BEGIN MATERIAL FOR THIS TASK
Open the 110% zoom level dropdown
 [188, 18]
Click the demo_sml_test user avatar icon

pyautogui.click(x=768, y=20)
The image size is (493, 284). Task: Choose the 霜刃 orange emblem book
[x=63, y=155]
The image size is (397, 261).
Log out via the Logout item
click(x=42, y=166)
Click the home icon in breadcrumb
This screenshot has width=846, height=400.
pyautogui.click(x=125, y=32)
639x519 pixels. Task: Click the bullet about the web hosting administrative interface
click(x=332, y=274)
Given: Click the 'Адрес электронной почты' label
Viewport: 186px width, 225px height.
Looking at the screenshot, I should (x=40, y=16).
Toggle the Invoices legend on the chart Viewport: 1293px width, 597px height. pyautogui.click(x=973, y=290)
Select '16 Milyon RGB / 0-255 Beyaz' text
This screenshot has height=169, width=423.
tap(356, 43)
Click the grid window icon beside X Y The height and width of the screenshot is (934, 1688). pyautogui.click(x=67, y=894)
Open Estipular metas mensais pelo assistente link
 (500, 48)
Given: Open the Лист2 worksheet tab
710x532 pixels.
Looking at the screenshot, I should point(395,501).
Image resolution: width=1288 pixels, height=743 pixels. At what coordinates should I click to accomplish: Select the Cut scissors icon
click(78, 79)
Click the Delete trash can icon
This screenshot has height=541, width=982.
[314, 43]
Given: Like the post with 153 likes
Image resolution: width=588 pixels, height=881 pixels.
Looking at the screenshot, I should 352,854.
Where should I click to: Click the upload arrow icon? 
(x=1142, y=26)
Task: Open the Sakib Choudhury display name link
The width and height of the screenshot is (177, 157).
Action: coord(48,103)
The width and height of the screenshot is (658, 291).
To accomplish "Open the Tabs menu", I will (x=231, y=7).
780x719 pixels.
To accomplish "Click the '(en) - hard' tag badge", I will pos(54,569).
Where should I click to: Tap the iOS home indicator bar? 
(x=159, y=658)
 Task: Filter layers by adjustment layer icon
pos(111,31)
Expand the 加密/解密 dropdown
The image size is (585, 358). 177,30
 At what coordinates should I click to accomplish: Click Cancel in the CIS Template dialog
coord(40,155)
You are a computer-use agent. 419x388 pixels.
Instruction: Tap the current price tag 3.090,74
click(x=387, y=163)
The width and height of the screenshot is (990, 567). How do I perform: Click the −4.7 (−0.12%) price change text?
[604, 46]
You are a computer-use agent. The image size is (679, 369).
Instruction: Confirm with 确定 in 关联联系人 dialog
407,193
END MATERIAL FOR THIS TASK
EXERCISE DESCRIPTION: Rewrite all the lines above, putting "Command" wherever "Instruction" appears and leaving everything else unchanged.

SOLUTION TO THE PROBLEM:
Open the 110% zoom level dropdown
 [188, 18]
Click the demo_sml_test user avatar icon

pyautogui.click(x=768, y=20)
The image size is (493, 284). Task: Choose the 霜刃 orange emblem book
[x=63, y=155]
The image size is (397, 261).
Log out via the Logout item
click(x=42, y=166)
Click the home icon in breadcrumb
This screenshot has width=846, height=400.
pyautogui.click(x=125, y=32)
639x519 pixels. Task: Click the bullet about the web hosting administrative interface
click(x=332, y=274)
Given: Click the 'Адрес электронной почты' label
Viewport: 186px width, 225px height.
Looking at the screenshot, I should (x=40, y=16).
Toggle the Invoices legend on the chart Viewport: 1293px width, 597px height. pyautogui.click(x=973, y=290)
Select '16 Milyon RGB / 0-255 Beyaz' text
This screenshot has height=169, width=423.
tap(356, 43)
Click the grid window icon beside X Y The height and width of the screenshot is (934, 1688). pyautogui.click(x=67, y=894)
Open Estipular metas mensais pelo assistente link
 (500, 48)
Given: Open the Лист2 worksheet tab
710x532 pixels.
Looking at the screenshot, I should point(395,501).
Image resolution: width=1288 pixels, height=743 pixels. At what coordinates should I click to accomplish: Select the Cut scissors icon
click(78, 79)
Click the Delete trash can icon
This screenshot has height=541, width=982.
[314, 43]
Given: Like the post with 153 likes
Image resolution: width=588 pixels, height=881 pixels.
Looking at the screenshot, I should 352,854.
Where should I click to: Click the upload arrow icon? 
(x=1142, y=26)
Task: Open the Sakib Choudhury display name link
The width and height of the screenshot is (177, 157).
Action: coord(48,103)
The width and height of the screenshot is (658, 291).
To accomplish "Open the Tabs menu", I will (x=231, y=7).
780x719 pixels.
To accomplish "Click the '(en) - hard' tag badge", I will pos(54,569).
Where should I click to: Tap the iOS home indicator bar? 
(x=159, y=658)
 Task: Filter layers by adjustment layer icon
pos(111,31)
Expand the 加密/解密 dropdown
The image size is (585, 358). 177,30
 At what coordinates should I click to accomplish: Click Cancel in the CIS Template dialog
coord(40,155)
You are a computer-use agent. 419x388 pixels.
Command: Tap the current price tag 3.090,74
click(x=387, y=163)
The width and height of the screenshot is (990, 567). How do I perform: Click the −4.7 (−0.12%) price change text?
[604, 46]
You are a computer-use agent. The image size is (679, 369).
Command: Confirm with 确定 in 关联联系人 dialog
407,193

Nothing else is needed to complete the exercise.